JiraおよびEximサーバーに対する新しい悪意のある攻撃が開始されました. 攻撃の目的は、標的となるサーバーをいわゆるWatchbogLinuxトロイの木馬に感染させることです。. 感染したホストは、Monero暗号通貨をマイニングしているボットネットの一部になります.
WatchbogLinuxトロイの木馬についての詳細
WatchbogマルウェアキャンペーンはLinuxサーバーを標的にしており、Jenkinsなどの脆弱なソフトウェアを悪用しています, Nexusリポジトリマネージャー 3, ThinkPHP, およびLinux監視. 悪意のあるキャンペーンは、EximとJiraの脆弱性も利用しています, CVE-2019-10149など.
後者は、Eximメール転送エージェントの重大なセキュリティの脆弱性です (MTA) ソフトウェア. 欠陥はEximバージョンにあります 4.87 に 4.91 含まれています, また、deliver_messageで受信者アドレスの不適切な検証として説明されています() /src/deliver.c内の関数で、リモートコマンドの実行につながる可能性があります. この欠陥により、攻撃者はrootとしてコマンドを実行できます.
少なくとも 1,610,000 攻撃に対して脆弱なEximサーバー
Shodanの検索では、少なくとも 1,610,000 この攻撃によって危険にさらされている脆弱なEximサーバー. 加えて, の合計 54,000 AtlassianJiraサーバーも脆弱です, BinaryEdgeデータで示されるように.
現在のバリアントはによってのみ検出されるため、ウォッチドッグ攻撃は非常に壊滅的なものになる可能性があります 2 全部の VirusTotalエンジン.
攻撃の最終目標は、Moneroクリプトマイナーをドロップすることです. マルウェアは感染したホストでも持続するため、削除が非常に困難になります. 脆弱なサーバーが侵害されたら, WatchdogマルウェアはMonero暗号通貨マイナーペイロードを開始します.

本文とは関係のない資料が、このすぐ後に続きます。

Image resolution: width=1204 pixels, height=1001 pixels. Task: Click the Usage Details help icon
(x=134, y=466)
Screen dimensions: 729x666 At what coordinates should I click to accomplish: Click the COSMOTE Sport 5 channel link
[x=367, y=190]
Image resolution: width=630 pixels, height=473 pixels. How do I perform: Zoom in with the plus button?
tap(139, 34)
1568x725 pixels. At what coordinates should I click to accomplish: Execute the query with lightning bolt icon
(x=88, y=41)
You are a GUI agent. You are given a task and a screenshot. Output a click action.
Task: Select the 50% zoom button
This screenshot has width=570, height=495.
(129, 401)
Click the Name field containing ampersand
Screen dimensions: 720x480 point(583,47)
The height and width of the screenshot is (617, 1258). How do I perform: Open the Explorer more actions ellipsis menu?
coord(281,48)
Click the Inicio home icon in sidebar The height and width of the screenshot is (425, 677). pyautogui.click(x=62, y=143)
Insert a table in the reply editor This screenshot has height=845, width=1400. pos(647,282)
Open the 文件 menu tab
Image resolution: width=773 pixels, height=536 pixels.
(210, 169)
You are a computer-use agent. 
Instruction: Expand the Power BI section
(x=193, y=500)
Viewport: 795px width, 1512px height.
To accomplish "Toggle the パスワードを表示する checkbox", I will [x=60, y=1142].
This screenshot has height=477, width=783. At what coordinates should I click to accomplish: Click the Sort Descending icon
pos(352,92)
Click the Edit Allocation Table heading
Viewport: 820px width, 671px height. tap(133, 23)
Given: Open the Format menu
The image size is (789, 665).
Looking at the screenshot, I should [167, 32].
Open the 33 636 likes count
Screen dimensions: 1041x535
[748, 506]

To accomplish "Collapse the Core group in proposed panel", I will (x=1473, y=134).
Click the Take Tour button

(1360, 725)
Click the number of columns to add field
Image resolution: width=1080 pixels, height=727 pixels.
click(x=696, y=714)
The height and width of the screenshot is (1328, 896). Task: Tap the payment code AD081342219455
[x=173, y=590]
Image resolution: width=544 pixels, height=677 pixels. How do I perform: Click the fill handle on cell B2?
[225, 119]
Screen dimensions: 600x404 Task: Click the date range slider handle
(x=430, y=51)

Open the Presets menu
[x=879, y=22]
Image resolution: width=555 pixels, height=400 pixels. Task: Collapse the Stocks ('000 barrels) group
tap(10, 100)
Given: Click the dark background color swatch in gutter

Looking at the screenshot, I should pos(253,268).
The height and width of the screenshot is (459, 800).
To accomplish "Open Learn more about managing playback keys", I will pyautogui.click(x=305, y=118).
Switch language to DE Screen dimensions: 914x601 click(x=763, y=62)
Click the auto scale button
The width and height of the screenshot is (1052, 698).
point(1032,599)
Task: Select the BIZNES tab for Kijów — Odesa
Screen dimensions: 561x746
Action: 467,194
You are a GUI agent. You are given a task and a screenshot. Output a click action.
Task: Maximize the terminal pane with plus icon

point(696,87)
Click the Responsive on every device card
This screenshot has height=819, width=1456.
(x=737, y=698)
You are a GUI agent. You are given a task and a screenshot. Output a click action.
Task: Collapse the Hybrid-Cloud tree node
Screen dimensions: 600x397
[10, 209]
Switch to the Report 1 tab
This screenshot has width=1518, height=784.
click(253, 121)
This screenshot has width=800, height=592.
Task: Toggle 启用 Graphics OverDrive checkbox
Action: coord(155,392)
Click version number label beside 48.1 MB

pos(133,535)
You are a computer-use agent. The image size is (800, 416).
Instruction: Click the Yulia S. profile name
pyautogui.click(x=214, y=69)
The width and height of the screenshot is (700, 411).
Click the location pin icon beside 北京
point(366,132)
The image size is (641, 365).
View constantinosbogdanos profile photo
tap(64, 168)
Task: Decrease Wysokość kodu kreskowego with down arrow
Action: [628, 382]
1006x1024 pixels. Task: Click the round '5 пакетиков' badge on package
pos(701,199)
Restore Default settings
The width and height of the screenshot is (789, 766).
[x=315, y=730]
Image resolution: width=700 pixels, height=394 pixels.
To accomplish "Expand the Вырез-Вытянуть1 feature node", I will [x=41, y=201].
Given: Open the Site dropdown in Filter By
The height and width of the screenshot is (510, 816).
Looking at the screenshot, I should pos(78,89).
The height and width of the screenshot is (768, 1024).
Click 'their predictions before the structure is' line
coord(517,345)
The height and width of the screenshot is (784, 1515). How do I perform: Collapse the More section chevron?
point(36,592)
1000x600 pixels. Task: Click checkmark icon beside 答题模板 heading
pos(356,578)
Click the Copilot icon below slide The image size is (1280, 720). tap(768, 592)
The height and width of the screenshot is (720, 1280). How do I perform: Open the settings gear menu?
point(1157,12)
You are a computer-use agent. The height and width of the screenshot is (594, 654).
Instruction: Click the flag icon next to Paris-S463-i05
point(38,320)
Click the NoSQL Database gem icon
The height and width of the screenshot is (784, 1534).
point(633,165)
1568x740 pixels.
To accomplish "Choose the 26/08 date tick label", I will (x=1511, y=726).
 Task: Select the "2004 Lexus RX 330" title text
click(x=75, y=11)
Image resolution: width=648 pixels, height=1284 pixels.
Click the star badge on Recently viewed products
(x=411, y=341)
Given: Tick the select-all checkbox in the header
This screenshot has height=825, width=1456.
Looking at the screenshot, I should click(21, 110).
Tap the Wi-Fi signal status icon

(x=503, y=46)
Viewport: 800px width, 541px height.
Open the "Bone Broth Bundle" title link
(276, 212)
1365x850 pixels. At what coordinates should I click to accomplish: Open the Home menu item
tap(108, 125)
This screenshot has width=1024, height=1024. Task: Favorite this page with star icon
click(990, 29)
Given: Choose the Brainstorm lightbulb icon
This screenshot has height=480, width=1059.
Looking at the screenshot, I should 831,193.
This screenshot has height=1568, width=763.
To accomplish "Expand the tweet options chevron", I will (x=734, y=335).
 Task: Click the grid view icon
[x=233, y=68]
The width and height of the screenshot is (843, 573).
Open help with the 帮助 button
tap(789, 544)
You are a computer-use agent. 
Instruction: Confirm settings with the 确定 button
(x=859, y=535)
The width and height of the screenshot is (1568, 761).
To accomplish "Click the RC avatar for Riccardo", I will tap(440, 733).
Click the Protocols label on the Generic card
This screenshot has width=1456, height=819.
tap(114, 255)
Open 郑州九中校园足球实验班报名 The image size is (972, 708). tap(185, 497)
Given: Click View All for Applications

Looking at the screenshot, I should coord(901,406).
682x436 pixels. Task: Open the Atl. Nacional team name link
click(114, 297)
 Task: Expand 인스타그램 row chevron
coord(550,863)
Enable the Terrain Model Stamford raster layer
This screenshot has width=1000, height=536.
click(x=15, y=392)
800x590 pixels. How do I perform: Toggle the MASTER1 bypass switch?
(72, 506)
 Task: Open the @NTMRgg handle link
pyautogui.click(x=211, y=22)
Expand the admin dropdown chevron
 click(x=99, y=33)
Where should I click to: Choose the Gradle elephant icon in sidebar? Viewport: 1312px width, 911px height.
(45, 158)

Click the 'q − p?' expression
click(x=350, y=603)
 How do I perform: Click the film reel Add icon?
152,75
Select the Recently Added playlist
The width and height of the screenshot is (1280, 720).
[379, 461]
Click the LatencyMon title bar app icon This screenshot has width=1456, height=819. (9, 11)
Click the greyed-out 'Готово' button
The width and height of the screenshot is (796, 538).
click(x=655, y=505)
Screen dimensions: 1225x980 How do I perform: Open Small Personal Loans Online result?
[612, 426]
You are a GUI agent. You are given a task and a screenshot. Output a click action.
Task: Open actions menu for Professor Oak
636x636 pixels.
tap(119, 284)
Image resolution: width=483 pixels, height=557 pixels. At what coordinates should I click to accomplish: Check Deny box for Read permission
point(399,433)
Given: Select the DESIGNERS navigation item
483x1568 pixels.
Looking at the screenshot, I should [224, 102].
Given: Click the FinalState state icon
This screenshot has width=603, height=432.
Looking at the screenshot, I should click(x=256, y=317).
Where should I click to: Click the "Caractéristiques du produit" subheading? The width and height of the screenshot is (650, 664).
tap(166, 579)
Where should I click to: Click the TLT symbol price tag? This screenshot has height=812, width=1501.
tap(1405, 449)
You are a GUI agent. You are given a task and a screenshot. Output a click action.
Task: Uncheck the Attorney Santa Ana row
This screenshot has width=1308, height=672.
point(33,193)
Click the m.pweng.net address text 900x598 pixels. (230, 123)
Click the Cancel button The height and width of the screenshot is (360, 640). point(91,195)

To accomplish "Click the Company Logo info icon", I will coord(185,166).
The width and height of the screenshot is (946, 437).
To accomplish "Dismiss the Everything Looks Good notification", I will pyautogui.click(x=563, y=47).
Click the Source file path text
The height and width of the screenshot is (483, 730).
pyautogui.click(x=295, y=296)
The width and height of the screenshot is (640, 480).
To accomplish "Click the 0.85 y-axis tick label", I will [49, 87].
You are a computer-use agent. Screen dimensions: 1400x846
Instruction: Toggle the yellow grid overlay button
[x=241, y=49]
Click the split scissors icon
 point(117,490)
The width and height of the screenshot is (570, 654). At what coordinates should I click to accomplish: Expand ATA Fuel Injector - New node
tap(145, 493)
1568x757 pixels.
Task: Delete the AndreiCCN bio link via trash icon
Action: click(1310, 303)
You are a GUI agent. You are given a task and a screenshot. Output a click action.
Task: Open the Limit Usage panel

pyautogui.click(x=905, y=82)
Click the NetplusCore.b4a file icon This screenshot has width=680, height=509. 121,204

Watchbogのこのバリアントは、minexmr.comマイニングプールも使用しています, 以前のバージョンと同じように.
このバージョンのマルウェアで最も注目に値するのは、侵害されたLinuxサーバーに暗号マイナーをドロップするために使用する悪意のあるスクリプトにも連絡先が含まれていることです。. これはメモが述べていることです:
#これはOld-ReBuildLadyのジョブコピーです
#
#ゴール:
# このキャンペーンの目的は次のとおりです;
# – インターネットを安全に保つため.
# – ハッカーが組織に実際の損害を与えないようにするため.
# – 私たちはあなたが私たちが潜在的な脅威であると感じていることを知っています, まあ私たちはそうではありません.
# – 小さな脆弱性がどのように完全な災害につながる可能性があるかを示したい.
# – 私たちはあなたが私たちが偽善者だと感じていることを知っています, 私たちが採掘するから. さて、私たちがどのように地獄にいるのかをあなたに知らせないのなら.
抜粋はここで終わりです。